Can you guess where this is posted?
This sign is just outside of the door to the studio where I practice Bikram hot yoga.
When I first saw the sign I wondered what the owner had heard or been told. I suspected that he might be under the impression that the color green would in some way have a negative effect on the participants. I couldn’t even imagine what tidbit of color knowledge might have been misinterpreted to arrive at such a thought.
Naturally I questioned him ready for an explanation that vaguely referenced some scientific or psychological studies but boy was I off target. There was a much simpler answer.
Bikram doesn’t like the color green! At some time in his past there was some tragic event that he associates with the color and doesn’t want to be reminded of it. Who can blame him?
The studio owner said he respected his feelings and didn’t allow his students to wear green or use green towels or mats just in case Bikram dropped by the studio unexpectedly.

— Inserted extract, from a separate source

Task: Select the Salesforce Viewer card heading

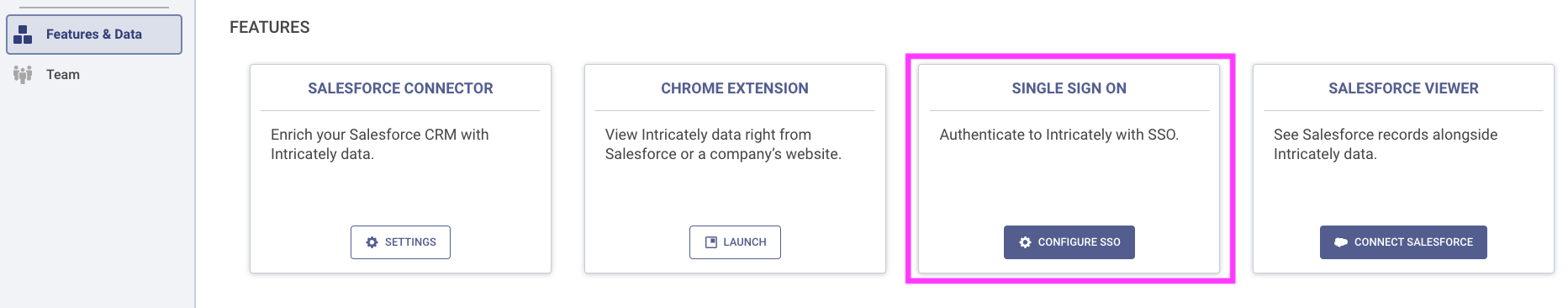Action: click(1403, 88)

Now every time I see this sign it reminds to me of how strong our associations with particular colors can be. Sometimes the memories and feelings a color evokes are very pleasant and sometimes not so pleasant but in either case they can have a long reaching effect on how we respond to that color.

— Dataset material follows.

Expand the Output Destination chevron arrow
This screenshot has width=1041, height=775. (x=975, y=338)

Whether working with an executive making color decisions for his company or an individual picking color for a home or wardrobe you need to always be aware that even if not stated as boldly as it is in my yoga studio personal color memories can effect how someone feels about a color and thus their decisions about it.
Also be aware of your own color associations. Color professionals need to be conscious that their own color history is at play and keep those thoughts at bay when evaluating colors for a client.
Can you share any examples of how color memories have influenced you?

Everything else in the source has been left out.